Please state the number of lines in the records below that contain the string "More", and nothing further.

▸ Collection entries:
*** Begin section ***

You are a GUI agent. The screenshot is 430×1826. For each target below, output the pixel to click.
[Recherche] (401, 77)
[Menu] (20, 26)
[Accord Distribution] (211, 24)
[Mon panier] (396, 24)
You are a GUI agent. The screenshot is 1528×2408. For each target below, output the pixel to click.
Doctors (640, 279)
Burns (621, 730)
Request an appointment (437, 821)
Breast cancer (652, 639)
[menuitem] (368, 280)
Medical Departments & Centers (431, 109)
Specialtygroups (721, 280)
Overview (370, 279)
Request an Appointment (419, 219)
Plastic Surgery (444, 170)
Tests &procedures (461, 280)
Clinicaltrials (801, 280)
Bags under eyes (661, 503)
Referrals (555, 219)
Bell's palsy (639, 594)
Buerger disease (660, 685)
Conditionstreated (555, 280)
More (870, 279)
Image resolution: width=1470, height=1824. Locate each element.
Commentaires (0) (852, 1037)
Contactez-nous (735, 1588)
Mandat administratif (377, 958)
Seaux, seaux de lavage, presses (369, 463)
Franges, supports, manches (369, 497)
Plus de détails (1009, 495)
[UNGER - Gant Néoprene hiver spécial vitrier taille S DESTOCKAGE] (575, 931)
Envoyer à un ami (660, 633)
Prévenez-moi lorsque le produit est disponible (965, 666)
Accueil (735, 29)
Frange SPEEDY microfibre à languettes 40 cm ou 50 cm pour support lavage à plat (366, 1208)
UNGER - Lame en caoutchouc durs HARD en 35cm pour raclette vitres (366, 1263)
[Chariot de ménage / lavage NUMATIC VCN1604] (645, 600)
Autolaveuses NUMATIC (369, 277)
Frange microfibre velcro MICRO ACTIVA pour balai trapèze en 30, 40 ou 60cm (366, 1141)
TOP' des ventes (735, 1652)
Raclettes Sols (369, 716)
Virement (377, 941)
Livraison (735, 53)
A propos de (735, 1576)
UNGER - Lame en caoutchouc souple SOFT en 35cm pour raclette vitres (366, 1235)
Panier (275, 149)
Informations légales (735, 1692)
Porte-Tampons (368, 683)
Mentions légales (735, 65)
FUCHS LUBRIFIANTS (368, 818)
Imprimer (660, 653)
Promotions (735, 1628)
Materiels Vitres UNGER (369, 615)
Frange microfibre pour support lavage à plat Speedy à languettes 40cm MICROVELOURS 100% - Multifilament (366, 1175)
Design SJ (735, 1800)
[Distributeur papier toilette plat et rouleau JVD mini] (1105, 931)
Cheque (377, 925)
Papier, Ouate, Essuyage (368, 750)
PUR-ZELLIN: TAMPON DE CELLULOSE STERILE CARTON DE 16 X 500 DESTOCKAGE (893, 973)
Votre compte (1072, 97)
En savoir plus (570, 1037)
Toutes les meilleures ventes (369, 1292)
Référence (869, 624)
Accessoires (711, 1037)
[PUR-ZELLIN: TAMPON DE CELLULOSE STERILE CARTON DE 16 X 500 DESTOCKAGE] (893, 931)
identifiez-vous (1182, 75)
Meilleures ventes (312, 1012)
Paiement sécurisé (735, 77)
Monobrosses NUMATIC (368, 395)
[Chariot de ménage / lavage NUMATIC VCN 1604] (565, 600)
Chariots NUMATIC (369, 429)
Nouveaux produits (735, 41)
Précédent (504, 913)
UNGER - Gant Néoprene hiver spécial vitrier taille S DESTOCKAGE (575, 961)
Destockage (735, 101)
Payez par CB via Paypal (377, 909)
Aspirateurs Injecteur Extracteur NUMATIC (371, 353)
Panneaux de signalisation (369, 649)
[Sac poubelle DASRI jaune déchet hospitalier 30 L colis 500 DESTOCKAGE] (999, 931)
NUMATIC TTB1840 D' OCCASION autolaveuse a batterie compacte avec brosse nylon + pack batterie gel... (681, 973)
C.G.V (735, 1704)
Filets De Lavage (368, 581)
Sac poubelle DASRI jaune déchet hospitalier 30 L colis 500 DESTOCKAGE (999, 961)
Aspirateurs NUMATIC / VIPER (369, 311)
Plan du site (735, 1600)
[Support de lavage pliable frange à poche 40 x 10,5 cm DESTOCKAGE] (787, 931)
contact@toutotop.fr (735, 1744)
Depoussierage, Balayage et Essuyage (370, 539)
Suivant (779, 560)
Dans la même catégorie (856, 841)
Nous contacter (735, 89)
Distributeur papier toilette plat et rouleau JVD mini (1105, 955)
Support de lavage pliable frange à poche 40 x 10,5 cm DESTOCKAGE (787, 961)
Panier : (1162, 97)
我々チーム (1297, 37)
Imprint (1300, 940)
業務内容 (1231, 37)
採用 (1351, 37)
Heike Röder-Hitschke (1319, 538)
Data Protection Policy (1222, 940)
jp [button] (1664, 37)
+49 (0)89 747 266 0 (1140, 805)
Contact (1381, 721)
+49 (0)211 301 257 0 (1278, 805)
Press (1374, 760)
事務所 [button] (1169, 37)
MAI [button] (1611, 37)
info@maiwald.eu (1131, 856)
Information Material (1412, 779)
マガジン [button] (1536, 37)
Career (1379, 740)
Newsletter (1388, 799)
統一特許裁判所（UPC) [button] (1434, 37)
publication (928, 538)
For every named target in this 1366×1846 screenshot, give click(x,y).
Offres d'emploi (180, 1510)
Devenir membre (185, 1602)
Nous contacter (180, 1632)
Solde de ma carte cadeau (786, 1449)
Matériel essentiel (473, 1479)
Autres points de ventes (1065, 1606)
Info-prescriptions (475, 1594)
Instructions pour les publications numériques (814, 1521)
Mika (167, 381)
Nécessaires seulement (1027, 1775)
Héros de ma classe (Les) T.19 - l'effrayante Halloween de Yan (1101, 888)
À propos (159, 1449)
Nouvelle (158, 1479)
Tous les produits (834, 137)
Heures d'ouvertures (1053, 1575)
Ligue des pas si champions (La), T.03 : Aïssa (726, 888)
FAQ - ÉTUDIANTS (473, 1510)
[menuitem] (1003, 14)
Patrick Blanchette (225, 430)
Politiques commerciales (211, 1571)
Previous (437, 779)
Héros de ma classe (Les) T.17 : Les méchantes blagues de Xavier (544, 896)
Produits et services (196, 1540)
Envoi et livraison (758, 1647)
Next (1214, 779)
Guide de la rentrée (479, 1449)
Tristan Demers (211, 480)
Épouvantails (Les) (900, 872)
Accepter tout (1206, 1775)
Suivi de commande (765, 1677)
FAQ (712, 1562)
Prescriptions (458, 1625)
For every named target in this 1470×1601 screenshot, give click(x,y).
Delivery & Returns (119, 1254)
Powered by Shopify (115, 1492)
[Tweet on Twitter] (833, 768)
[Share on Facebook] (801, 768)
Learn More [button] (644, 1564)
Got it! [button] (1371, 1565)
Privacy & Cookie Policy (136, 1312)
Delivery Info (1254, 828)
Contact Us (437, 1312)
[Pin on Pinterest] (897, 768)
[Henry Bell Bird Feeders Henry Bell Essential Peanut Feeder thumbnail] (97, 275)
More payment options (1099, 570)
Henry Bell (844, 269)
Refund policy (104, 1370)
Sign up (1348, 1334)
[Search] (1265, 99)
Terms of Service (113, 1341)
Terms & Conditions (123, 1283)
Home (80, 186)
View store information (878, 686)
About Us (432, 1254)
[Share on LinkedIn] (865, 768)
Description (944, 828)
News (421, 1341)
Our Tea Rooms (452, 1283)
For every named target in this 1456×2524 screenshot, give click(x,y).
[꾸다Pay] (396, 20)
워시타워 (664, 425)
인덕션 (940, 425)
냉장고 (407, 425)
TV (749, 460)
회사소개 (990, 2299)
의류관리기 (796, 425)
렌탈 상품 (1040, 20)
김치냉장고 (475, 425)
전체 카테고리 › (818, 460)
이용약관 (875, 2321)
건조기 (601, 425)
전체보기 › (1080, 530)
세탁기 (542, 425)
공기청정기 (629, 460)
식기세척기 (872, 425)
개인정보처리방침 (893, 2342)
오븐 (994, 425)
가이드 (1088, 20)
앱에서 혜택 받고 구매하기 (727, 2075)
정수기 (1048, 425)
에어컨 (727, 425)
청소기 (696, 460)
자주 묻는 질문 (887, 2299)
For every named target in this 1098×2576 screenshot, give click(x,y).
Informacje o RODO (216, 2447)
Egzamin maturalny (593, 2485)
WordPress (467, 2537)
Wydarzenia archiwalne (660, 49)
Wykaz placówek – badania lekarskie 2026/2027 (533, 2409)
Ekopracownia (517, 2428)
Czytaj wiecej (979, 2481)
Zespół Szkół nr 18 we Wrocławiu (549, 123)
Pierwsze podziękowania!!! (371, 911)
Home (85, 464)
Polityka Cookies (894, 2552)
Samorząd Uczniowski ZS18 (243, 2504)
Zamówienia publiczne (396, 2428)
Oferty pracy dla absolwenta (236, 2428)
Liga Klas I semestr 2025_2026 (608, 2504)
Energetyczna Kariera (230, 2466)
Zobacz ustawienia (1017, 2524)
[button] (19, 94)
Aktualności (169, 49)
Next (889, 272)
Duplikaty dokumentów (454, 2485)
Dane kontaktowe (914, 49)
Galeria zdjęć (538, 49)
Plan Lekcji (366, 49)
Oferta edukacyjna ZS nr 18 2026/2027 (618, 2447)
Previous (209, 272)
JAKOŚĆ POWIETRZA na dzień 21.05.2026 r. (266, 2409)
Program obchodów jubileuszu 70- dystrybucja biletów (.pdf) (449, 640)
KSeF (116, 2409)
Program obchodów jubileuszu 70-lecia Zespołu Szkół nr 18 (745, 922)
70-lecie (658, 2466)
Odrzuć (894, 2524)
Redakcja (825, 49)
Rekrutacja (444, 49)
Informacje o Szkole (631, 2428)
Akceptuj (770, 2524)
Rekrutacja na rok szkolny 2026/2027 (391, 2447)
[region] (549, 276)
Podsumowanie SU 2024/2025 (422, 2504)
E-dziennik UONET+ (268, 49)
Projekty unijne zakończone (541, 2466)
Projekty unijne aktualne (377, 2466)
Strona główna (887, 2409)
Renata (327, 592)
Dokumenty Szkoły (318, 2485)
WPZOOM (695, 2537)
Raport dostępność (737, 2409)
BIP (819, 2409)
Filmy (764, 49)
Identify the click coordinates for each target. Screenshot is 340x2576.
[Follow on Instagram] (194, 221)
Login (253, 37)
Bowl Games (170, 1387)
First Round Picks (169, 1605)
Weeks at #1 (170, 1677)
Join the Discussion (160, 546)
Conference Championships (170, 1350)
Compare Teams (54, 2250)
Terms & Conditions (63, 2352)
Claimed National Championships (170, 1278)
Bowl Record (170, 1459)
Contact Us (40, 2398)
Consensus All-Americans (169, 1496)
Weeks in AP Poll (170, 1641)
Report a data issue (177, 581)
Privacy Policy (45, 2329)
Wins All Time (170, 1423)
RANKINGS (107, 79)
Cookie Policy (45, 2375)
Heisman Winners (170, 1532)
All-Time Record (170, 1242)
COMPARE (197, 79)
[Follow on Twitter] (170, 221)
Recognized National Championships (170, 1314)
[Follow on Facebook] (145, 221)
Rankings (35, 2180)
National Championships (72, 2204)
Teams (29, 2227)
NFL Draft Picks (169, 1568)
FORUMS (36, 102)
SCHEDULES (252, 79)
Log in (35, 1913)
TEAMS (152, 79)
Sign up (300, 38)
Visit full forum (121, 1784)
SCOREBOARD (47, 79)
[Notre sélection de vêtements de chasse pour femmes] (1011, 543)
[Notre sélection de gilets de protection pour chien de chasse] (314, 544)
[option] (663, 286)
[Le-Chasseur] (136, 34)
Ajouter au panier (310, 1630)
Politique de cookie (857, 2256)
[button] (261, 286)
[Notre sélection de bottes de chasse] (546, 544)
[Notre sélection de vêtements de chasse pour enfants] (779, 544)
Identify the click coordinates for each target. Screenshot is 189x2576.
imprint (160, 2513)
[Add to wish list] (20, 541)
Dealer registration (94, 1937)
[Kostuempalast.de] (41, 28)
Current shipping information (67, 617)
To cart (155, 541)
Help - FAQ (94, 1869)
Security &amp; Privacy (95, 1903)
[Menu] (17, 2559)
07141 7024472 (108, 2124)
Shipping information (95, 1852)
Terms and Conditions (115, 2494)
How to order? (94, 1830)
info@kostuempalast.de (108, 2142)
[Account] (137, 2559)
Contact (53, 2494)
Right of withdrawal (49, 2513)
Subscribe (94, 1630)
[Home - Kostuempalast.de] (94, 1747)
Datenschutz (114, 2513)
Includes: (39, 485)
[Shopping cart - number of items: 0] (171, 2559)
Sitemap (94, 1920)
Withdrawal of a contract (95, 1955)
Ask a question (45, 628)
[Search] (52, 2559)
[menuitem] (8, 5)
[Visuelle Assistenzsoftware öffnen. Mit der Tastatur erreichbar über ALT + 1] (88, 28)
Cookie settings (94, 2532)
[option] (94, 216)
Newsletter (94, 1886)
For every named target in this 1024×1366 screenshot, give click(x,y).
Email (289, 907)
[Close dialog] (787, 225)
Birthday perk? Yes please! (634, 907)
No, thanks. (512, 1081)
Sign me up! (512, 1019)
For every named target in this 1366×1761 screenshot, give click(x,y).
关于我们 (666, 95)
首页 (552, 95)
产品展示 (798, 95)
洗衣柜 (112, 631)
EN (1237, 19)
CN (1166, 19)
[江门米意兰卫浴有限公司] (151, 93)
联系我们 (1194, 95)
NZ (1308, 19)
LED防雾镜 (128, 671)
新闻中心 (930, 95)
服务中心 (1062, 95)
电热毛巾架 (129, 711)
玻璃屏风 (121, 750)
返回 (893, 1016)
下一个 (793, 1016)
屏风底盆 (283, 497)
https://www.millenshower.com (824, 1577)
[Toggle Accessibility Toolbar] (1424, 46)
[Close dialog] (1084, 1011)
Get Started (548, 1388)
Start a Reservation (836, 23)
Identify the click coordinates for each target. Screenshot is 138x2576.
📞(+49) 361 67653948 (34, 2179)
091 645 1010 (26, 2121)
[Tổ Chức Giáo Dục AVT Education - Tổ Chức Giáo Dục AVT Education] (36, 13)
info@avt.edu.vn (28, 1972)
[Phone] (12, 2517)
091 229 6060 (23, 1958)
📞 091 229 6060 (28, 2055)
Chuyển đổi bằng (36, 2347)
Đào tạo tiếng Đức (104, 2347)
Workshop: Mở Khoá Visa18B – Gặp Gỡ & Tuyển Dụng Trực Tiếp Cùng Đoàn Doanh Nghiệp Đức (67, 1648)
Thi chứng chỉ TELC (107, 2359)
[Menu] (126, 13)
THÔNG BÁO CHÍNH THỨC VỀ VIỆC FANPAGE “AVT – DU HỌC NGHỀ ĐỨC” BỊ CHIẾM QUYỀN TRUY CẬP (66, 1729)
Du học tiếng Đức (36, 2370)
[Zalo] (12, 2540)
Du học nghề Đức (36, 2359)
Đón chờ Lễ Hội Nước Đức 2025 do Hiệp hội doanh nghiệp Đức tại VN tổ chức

*** End section ***

▸ TASK ANSWER: 3